• [BRANO DA LEGGERE]:
● ● ● ● ●
Luca La Peccerella, chef del ristorante L'Oran

Luca La Peccerella, chef del ristorante L'Orangerie al Relais Le due Matote a Bossolasco (Cuneo)

Le Langhe splendono in questo momento dell’anno. Il verde esplode, i prati si rivestono di fiori rendendo quel distacco col blu ancora più netto, limpido, e ora che le nebbie si son dissolte è tempo di esplorare anche quegli alti colli, i più remoti, mete di un riposo rigenerante, che nutre. Superiamo Asti, Alba, in corsa verso la campagna; curve, tornanti e si prende quota costeggiando Grinzane Cavour; si sale ancora un po’ ed ecco in cima Bossolasco, la città delle rose, e a pochi metri dal centro, il Relais Le Due Matote.

La piscina a sfioro con vista sulla campagna circostante

La piscina a sfioro con vista sulla campagna circostante

Un luogo sentimentalmente caro agli abitanti del luogo, un vecchio fienile che ha dato i natali a molti anziani del paese, gli stessi che qui hanno prestato servizio. Rimane dismesso fin quando Arianna Cefis, da sempre attiva nel mondo della pubblicità, decide di trasformarla in una meravigliosa dimora: ovunque si posi lo sguardo, compaiono oggetti e pezzi d’autore che hanno riempito la sua vita e che tracciano il suo modo d’essere; ampie suite dai soffitti alti affacciano sui vigneti e deliziosi sentieri; la piscina a sfioro e anche una piccola spa con idromassaggio e sala massaggi, rendono il relais, luogo ideale per concedersi una pausa di benessere.

La suite Princess Anne

La suite Princess Anne

Poi una splendida veranda e alle spalle, ruggente, una cucina a vista: è il cuore de L’Orangerie, il ristorante gastronomico nato sotto il segno di Roberto Di Pinto, chef del ristorante Sine a Milano, e del suo secondo Luca La Peccerella che oggi ne raccoglie l’eredità magnificando la tavola de Le Due Matote con un pensiero e sapori che valgono il viaggio.

Vista dalla tavola de L'Orangerie

Vista dalla tavola de L'Orangerie

Beneventano, Luca cresce con immagini dalle quali, in fondo, non si è mai separato: l’orto di famiglia, le galline nell’aia, l’uccisione del maiale per lavorarne le carni, la capacità di comprendere l’evoluzione di un ingrediente nel tempo, e quella consapevolezza materica che lo accompagna nel lavoro che svolge quotidianamente, soprattutto qui, in Piemonte, dove trova una realtà non molto distante da quella di provenienza.
● ● ● ● ●
• [ESERCIZI DA SVOLGERE]:
1. Con quale soprannome il brano indica Bossolasco?
2. Ripeti alla lettera il passo del brano che comincia con "Beneventano, Luca cresce" e prosegue fino a "quella di provenienza.".

• [VOCI ELENCATE]:
● ● ● ● ●
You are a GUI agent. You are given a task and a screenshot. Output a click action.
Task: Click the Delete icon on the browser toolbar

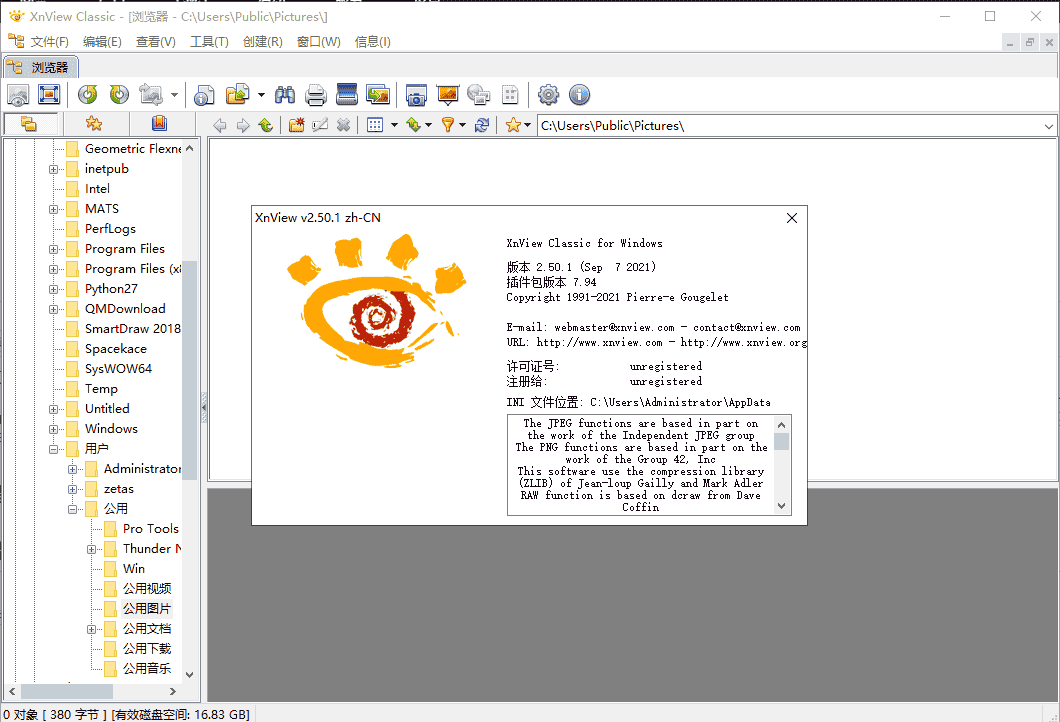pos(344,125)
● ● ● ● ●
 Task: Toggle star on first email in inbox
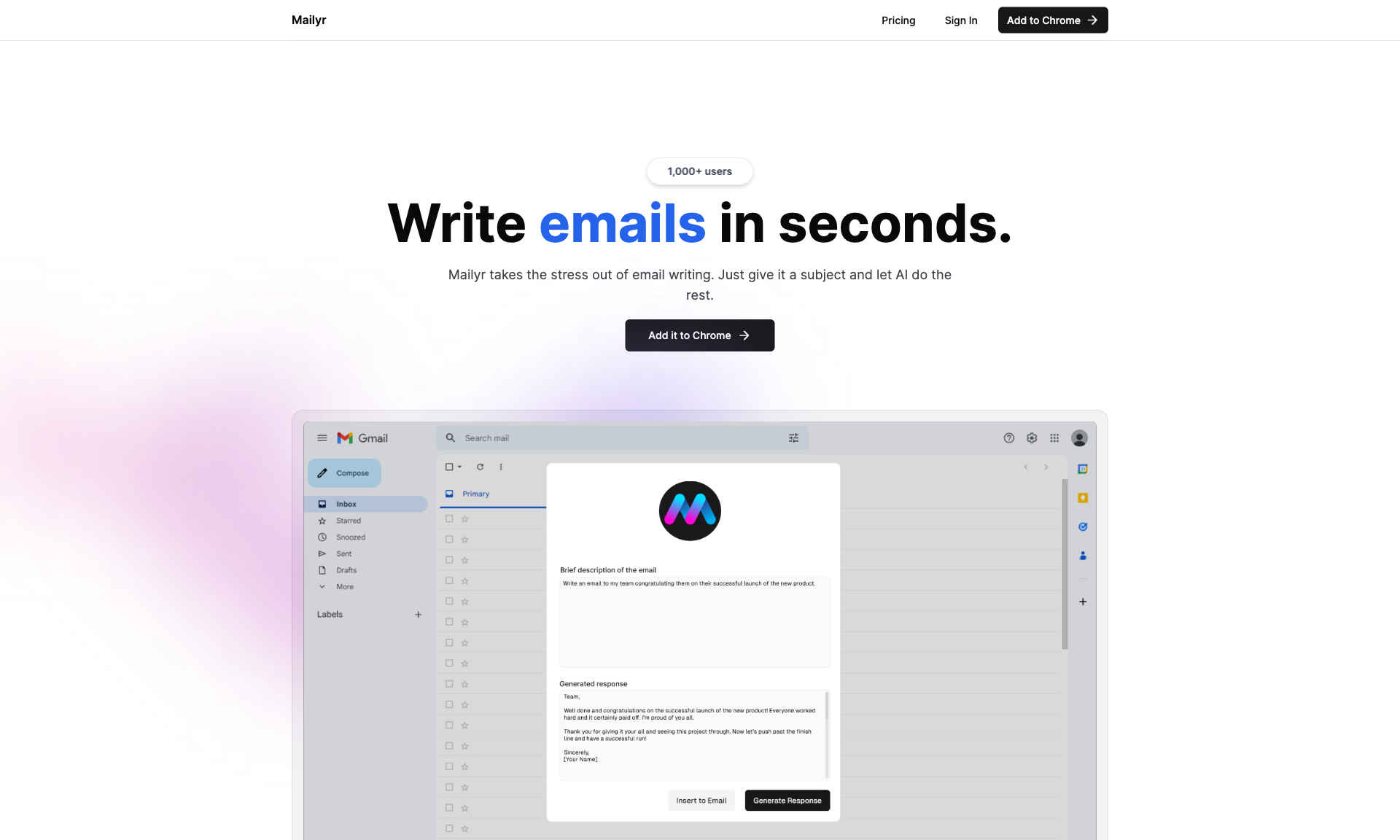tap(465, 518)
● ● ● ● ●
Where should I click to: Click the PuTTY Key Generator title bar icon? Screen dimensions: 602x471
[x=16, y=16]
● ● ● ● ●
• [RISULTATI ATTESI]:
1. La città delle rose.

2.
Beneventano, Luca cresce con immagini dalle quali, in fondo, non si è mai separato: l’orto di famiglia, le galline nell’aia, l’uccisione del maiale per lavorarne le carni, la capacità di comprendere l’evoluzione di un ingrediente nel tempo, e quella consapevolezza materica che lo accompagna nel lavoro che svolge quotidianamente, soprattutto qui, in Piemonte, dove trova una realtà non molto distante da quella di provenienza.